I didn’t have the heart to tell her that FedEx disappointed investors with a sanguine outlook a couple of weeks ago. The stock corrected lower, as usually does after earnings.
(Seriously, the best time to buy FedEx lately has been right after the company talks to Wall Street and the suits sell their shares. They rally in between earnings calls.)
FedEx is the type of stock I always watch, waiting for a pullback. It directly benefits from a megatrend, a bull market in e-commerce sales. E-commerce as a percentage of retail sales gained for two decades and then spiked in 2020. After a brief respite, e-comm sales are heading to new all-time highs:
E-Commerce Sales Grow
FedEx is increasingly fulfilling e-comm shipments. My in-house FedEx fan recently received her brand-new rainbow basketball via her favorite courier via my order from DICK’s Sporting Goods (DKS):
Instead, FedEx got the call and this beautiful roundball—sans air—was shoved into a shoebox.
FedEx may be delivering even more rainbow basketballs shoved into shoeboxes thanks to an accommodative Fed. Chair Jay Powell spent the last two years focusing solely on the Fed’s key mandate: stable prices. Now, he needs to make an about-face and hit the second mandate—labor. So long, inflation concerns and hello, accommodation!
With lower rates and quiet QE on the menu, it is time to ask ourselves “what if” the economy surprises everyone and the Fed stimulus fuels growth. After all, the economy has been growing since April 2020. Rates are down 50 “bips” with more to come. What if we see neither a hard or soft landing but rather no landing at all?

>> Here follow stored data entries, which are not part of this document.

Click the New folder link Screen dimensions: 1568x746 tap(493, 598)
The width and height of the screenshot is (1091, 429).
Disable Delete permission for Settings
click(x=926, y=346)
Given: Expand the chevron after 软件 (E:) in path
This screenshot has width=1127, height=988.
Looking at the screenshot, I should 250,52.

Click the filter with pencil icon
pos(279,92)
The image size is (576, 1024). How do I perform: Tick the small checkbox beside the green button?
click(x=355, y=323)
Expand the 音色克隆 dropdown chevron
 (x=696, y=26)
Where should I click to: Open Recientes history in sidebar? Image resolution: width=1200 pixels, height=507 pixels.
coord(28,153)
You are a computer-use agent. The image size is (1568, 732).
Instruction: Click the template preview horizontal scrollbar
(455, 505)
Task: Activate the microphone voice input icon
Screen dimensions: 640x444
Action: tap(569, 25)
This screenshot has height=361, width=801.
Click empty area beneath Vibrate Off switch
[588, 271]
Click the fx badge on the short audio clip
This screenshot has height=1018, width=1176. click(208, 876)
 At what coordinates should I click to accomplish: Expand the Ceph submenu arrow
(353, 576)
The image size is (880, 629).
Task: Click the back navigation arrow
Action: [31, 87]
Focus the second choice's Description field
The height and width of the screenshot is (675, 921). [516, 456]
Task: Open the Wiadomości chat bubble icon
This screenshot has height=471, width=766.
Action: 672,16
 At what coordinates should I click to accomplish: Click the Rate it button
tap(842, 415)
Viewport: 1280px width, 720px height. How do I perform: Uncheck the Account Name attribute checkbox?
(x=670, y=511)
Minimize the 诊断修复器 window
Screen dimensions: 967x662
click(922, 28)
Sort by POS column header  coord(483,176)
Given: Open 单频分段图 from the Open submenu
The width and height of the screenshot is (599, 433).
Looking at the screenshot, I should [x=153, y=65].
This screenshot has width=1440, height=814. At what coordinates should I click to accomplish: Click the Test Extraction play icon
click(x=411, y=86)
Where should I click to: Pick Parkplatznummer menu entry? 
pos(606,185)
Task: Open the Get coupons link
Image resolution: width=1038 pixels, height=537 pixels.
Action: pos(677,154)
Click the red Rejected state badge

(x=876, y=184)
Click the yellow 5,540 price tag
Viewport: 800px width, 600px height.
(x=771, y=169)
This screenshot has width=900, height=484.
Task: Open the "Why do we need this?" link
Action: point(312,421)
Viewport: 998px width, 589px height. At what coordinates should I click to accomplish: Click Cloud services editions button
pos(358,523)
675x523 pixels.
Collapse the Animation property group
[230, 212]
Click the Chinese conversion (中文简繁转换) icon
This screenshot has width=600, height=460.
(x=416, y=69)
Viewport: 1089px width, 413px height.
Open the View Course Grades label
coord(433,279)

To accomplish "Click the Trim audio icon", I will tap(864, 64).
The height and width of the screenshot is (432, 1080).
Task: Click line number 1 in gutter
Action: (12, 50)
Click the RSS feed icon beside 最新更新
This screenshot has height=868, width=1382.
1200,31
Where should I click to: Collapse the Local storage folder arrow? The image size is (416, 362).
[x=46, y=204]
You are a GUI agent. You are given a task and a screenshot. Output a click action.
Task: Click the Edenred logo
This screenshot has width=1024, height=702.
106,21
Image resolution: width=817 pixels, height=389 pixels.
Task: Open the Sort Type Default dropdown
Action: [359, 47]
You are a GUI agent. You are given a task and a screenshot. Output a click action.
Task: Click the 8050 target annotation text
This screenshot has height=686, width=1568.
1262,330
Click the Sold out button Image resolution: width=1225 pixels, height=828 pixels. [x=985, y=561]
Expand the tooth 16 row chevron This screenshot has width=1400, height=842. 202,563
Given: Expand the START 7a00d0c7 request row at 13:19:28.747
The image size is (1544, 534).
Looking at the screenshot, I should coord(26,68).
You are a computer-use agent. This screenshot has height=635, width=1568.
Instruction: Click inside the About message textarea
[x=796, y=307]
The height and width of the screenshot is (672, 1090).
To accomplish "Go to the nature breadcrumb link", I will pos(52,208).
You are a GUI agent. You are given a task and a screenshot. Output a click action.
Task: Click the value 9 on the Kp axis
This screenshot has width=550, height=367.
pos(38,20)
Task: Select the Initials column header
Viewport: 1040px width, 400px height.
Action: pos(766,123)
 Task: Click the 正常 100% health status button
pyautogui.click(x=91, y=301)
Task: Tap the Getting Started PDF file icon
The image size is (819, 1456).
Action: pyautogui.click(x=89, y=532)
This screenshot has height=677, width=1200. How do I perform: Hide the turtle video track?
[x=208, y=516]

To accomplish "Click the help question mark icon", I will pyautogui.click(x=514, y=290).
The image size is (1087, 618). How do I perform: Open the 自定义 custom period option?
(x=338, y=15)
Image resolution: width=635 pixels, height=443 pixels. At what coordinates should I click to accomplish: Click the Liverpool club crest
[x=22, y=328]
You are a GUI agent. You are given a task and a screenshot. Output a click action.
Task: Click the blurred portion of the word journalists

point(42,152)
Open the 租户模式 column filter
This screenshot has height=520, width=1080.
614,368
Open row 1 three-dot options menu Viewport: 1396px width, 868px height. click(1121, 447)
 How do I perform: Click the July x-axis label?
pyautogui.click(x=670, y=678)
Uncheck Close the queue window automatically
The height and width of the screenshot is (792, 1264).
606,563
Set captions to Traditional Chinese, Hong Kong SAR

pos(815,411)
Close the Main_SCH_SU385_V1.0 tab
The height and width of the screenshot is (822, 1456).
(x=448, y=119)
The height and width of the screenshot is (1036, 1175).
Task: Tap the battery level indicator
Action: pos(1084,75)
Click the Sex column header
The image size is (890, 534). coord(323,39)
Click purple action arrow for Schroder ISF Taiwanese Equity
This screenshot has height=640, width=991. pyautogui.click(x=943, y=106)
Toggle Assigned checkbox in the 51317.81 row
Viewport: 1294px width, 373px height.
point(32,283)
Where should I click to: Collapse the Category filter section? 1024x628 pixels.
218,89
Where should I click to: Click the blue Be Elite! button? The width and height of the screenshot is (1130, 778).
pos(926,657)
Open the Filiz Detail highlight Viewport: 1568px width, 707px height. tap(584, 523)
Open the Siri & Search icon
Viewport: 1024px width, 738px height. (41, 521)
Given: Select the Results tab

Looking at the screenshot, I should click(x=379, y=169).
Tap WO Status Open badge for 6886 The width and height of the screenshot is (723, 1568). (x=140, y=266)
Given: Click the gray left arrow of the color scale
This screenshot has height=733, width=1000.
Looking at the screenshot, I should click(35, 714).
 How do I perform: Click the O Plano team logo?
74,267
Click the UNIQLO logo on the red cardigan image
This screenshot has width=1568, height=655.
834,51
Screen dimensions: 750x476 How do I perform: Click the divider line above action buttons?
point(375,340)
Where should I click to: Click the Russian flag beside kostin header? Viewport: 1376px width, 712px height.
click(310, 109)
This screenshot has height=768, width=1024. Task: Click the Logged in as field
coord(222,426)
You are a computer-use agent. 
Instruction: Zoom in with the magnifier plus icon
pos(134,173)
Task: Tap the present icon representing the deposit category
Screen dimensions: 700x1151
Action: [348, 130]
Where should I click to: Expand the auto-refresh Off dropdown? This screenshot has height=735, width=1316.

In this scenario. FedEx benefits. In fact its stock price has 40% upside from here just to catch up with its ever-rising dividend:
FedEx: 112% Dividend Growth, Price to Follow
And our Fed isn’t the only dovish central bank! Last week the People’s Bank of China (PBoC) announced a sweeping set of stimulus measures. The PBoC lowered interest rates (including mortgage rates) and announced “stock market support” plans to help companies buy back their own shares and to allow investors to borrow against their portfolios.
Yee haw, China! Shares of Chinese firms spiked last week and copper miners popped with them.
Energy prices have, thus far, remained subdued. But this flood of global liquidity is obviously supportive of dividend king Alerian MLP ETF (NYSE:AMLP). When energy prices jump, the pipeline stocks that AMLP owns boost their dividends. Just look:
AMLP’s rising payout pulls its price up. Check out this dividend magnet:
Dividend Raises = Price Gains
Top holding MPLX (NYSE:MPLX) yields “just” 7.7%, and be careful come tax time! If you own MPLX by itself, it will send you a complicated K-1 tax form.
However! If you cleverly own the stock through AMLP, no K-1! Just a normal 1099 showing your sweet dividends received. Which dish an elite 8% as I write today, supported by central banks everywhere.
With the money printers of the world pivoting, it is time for us contrarians to make some moves in our retirement portfolios.
Disclosure: Brett Owens and Michael Foster are contrarian income investors who look for undervalued stocks/funds across the U.S. markets. Click here to learn how to profit from their strategies in the latest report, "7 Great Dividend Growth Stocks for a Secure Retirement."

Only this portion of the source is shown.